In September 1942 he was transferred to the Treblinka extermination camp. He was saved from immediate execution that befell most of those from his transport group by an acquaintance, Marceli Galewski and moved to work in the Sonderkommando; he was also enlisted in the resistance organization. The resistance organization eventually succeeded in organizing the Treblinka uprising on 2 August 1943. Rajzman was one of the few survivors from that incident; familiar with the nearby area, he was sheltered, together with another escapee, by local farmer Edward Gołoś, a pre-war acquaintance of Rajzman, and survived the war. Gołoś was later recognized as one of the Polish Righteous Among the Nations.

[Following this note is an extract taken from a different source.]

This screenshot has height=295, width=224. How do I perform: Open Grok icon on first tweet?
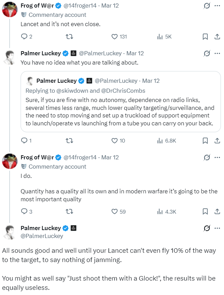[x=206, y=6]
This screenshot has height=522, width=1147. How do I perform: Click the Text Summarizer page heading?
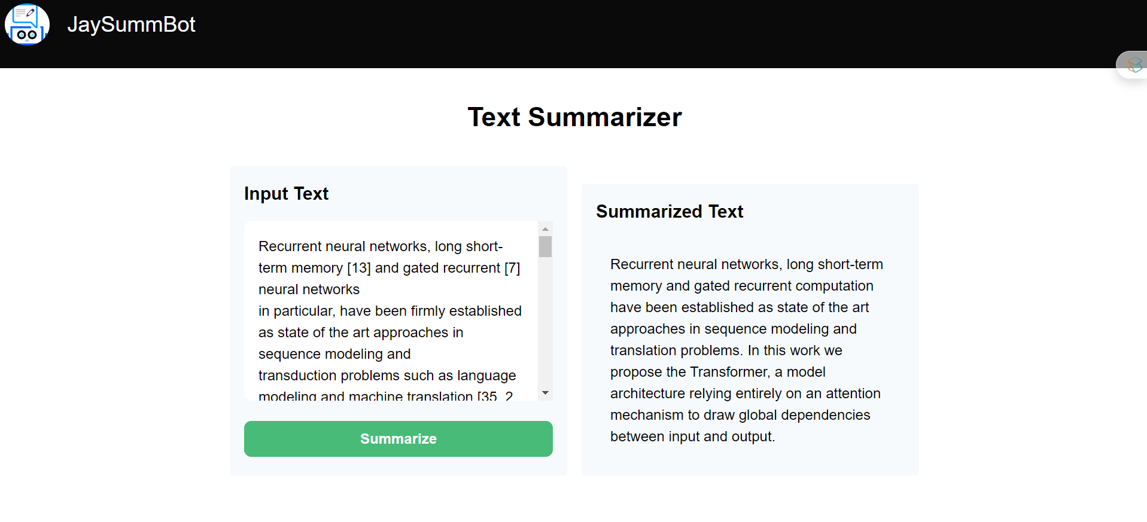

After the war (which his family did not survive) he moved to France, and later to Canada, where he remarried.

On 27 February 1946, Rajzman testified about his experiences in Treblinka at the Nuremberg Trials as one of the three Jews and two Polish witnesses during the proceedings (the other Polish witness being Seweryna Szmaglewska). He was also a witness in both of the Treblinka trials (the first was the 1964–1965 trial of members of the German crew of Treblinka, and at second one, in 1969–1970, the trial of the commandant, Franz Stangl). In 1978 his testimony also contributed to the stripping of Fiodor Fedorenko’s American citizenship (Fedorenko was a Ukrainian guard at Treblinka; he was eventually deported to the USSR and executed there).

Rajzman died in Montreal in 1979.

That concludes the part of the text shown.